## Extract to read
┌──

The bells, I hear the bells!
A few weeks prior to the arrival of Phoebe's second litter I'd heard about 'bell training' (and had to ask what it was - it's where the dog is trained to ring a bell placed near the door when it needs to eliminate). I thought it was a neat idea, and when I googled I discovered it seems to be the current 'in thing' for toilet training pups in the USA. So, when it became obvious that my dog had no effective means to indicate her need to go, I quickly consulted Google again and formulated a plan:
Find a suitable and affordable bell. We couldn't readily purchase a 'tell bell' here and we were concerned that the sleigh bell style would be too quiet. We settled on a set of wind chimes with a good sized disc for dog noses to hit.
Stick the black and white paper target to the disc hanging as the ringer from the wind chimes and hang the chimes by the back door with the disc and nose height (our dogs are already trained to nose touch this target).

└──

## Exercise
Copy out the entire bell-training text word for word, changing nothing. Work from the bell-training text alone.

## Dataset content
┌──

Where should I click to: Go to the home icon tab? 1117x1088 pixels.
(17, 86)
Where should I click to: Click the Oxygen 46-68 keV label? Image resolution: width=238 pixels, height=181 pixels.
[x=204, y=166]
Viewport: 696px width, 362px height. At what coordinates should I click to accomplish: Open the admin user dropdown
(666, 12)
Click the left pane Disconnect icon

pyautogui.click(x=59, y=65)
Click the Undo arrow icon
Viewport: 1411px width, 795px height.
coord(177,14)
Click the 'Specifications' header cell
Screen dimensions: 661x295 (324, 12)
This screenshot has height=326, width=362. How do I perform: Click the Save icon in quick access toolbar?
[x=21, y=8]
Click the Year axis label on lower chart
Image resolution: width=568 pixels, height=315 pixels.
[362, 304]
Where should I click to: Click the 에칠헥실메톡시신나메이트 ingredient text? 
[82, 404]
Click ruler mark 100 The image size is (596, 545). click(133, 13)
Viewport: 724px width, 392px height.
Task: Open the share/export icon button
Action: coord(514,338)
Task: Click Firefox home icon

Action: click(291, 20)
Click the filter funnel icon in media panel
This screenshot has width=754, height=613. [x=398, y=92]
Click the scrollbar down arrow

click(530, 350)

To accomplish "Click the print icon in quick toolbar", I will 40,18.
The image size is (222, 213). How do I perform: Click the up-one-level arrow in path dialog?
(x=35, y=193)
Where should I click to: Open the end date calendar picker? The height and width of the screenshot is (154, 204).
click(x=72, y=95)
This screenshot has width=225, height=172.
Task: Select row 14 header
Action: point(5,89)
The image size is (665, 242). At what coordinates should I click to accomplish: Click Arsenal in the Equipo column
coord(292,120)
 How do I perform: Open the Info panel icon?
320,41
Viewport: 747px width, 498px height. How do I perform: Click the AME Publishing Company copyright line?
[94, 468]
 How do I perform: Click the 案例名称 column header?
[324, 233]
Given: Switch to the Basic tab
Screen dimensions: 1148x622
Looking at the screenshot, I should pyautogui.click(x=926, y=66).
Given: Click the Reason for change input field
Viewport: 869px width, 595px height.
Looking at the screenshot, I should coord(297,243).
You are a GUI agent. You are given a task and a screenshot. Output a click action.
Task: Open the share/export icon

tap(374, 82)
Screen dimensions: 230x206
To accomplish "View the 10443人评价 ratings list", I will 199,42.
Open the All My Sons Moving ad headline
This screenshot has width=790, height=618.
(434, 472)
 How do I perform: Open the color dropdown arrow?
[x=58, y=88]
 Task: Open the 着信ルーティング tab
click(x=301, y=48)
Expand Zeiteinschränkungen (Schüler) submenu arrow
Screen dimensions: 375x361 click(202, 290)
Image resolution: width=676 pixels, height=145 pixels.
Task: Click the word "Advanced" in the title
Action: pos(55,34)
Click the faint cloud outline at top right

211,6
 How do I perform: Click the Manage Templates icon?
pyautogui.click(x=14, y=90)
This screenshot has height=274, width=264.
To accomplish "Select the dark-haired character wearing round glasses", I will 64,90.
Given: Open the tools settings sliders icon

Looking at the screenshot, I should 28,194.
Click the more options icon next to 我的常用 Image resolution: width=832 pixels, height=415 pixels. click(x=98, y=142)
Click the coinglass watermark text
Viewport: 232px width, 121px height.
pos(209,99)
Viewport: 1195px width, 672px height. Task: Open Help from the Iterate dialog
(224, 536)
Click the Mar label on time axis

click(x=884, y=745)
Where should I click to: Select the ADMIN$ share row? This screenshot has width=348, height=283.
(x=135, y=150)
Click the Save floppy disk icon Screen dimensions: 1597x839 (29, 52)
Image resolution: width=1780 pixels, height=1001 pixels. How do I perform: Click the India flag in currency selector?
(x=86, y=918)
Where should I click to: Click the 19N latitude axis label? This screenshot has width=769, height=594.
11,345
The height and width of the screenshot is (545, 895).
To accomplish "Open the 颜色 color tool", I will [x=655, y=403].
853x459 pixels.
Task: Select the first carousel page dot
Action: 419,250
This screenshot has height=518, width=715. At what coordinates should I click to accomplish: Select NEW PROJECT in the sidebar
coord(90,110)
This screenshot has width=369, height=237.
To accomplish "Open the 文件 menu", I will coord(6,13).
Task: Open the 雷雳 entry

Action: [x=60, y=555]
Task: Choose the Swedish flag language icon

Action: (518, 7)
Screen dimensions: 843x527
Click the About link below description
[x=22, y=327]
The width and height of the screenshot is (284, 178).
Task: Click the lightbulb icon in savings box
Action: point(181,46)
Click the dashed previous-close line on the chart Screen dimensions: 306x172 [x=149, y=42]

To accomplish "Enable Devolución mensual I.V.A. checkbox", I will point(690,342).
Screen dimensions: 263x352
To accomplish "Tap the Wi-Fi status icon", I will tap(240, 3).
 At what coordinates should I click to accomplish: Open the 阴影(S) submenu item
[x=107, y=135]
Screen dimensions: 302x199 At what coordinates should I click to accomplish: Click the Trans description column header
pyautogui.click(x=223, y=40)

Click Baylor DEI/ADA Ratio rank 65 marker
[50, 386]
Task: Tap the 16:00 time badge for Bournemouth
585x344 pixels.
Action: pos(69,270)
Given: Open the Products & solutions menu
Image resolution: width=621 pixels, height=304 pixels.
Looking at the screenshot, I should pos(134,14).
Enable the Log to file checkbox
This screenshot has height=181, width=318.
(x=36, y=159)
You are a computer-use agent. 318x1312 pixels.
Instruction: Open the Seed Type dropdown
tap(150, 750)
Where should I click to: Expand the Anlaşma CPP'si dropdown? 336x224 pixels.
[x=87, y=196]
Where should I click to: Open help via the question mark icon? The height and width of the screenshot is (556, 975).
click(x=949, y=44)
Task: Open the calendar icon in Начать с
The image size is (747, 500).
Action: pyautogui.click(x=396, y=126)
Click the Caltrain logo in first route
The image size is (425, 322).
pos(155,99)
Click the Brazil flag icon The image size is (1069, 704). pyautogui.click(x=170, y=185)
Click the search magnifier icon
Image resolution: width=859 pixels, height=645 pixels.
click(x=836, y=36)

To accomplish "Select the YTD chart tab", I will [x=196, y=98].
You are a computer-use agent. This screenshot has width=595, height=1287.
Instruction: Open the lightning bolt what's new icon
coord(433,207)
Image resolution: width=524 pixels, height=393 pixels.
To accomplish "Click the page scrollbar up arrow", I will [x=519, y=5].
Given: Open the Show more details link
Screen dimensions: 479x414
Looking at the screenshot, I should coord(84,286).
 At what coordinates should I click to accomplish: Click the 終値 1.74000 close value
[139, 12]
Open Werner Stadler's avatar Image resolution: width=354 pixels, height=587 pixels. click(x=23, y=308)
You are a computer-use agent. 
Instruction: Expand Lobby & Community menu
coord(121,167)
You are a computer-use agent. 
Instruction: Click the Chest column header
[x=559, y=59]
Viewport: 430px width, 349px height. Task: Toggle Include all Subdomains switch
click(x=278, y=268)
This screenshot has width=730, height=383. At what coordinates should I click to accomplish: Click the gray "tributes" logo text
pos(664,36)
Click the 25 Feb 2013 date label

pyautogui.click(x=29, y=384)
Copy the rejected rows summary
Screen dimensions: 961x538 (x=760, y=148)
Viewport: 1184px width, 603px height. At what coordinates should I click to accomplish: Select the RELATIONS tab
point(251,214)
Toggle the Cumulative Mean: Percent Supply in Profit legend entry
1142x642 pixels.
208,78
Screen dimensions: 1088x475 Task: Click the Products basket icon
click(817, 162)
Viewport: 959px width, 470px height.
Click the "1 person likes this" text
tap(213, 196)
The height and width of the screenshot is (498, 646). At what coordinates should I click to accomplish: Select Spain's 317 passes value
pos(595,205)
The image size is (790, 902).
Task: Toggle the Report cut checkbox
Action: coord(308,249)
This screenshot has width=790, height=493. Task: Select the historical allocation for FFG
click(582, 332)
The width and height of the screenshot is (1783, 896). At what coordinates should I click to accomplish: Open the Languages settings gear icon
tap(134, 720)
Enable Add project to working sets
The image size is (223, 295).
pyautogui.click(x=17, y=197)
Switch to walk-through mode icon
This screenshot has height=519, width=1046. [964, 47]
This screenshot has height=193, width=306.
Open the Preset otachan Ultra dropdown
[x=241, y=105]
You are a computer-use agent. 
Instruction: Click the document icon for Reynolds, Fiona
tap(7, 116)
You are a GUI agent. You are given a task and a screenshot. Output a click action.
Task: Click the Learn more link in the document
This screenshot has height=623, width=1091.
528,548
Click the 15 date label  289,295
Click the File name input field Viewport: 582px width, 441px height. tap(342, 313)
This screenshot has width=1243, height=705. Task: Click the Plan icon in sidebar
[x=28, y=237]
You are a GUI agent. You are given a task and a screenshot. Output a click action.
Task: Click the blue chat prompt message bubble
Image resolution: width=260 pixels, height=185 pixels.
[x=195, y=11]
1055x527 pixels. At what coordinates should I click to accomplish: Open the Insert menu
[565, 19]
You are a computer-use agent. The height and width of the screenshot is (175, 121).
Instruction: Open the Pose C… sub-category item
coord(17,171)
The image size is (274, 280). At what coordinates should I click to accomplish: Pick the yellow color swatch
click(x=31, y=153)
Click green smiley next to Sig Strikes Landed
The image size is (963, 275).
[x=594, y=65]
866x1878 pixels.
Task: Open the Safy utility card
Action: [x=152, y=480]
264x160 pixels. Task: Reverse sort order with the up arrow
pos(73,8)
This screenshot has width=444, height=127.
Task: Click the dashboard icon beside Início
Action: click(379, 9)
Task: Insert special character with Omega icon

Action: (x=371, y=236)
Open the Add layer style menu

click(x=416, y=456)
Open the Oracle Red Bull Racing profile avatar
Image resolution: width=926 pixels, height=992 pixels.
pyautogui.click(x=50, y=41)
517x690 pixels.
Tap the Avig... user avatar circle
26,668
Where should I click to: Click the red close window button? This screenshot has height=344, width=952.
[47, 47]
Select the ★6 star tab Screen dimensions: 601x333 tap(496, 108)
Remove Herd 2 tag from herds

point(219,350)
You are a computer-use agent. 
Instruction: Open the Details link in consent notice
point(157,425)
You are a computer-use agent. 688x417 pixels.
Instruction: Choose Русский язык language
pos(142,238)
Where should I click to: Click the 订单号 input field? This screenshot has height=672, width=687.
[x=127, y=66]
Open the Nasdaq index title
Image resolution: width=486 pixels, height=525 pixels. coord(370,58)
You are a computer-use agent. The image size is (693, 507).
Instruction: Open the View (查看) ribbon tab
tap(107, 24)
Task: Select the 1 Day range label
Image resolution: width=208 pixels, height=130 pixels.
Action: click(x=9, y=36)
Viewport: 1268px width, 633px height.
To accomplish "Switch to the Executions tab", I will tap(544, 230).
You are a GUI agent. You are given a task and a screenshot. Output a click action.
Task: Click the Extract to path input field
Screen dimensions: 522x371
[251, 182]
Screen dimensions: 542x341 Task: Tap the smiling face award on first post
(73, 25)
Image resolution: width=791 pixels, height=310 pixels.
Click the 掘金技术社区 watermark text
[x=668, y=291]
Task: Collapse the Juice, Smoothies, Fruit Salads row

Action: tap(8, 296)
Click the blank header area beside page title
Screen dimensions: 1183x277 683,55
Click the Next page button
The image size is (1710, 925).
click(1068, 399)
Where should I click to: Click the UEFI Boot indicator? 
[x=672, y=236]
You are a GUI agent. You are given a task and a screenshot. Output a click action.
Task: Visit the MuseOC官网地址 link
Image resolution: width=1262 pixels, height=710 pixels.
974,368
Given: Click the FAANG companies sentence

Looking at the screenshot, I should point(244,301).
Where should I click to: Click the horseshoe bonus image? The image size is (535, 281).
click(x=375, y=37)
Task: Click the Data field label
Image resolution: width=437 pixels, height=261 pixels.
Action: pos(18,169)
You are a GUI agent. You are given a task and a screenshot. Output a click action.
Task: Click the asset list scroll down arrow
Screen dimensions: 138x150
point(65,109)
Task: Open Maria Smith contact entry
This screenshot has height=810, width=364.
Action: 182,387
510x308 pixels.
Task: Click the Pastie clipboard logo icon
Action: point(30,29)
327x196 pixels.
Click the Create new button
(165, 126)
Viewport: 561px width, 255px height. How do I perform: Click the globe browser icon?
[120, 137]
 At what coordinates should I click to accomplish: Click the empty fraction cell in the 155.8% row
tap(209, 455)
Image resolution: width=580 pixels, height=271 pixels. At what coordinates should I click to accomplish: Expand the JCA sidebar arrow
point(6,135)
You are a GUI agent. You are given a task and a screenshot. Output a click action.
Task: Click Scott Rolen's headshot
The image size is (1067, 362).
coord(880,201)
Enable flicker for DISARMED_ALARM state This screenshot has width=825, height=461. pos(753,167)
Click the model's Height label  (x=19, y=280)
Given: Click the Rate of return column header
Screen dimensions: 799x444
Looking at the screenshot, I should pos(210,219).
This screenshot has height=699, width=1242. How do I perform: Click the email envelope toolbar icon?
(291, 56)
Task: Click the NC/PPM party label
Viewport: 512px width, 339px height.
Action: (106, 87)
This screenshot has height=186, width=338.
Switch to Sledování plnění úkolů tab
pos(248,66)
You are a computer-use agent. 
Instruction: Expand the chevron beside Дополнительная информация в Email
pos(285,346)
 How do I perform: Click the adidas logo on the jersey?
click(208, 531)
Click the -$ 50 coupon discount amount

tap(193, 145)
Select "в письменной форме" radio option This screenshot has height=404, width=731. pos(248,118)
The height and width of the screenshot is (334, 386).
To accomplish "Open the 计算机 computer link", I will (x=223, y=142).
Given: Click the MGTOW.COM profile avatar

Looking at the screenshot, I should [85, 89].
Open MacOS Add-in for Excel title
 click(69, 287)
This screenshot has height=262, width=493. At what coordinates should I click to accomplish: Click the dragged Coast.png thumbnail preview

└──

## Finished exercise
The bells, I hear the bells!
A few weeks prior to the arrival of Phoebe's second litter I'd heard about 'bell training' (and had to ask what it was - it's where the dog is trained to ring a bell placed near the door when it needs to eliminate). I thought it was a neat idea, and when I googled I discovered it seems to be the current 'in thing' for toilet training pups in the USA. So, when it became obvious that my dog had no effective means to indicate her need to go, I quickly consulted Google again and formulated a plan:
Find a suitable and affordable bell. We couldn't readily purchase a 'tell bell' here and we were concerned that the sleigh bell style would be too quiet. We settled on a set of wind chimes with a good sized disc for dog noses to hit.
Stick the black and white paper target to the disc hanging as the ringer from the wind chimes and hang the chimes by the back door with the disc and nose height (our dogs are already trained to nose touch this target).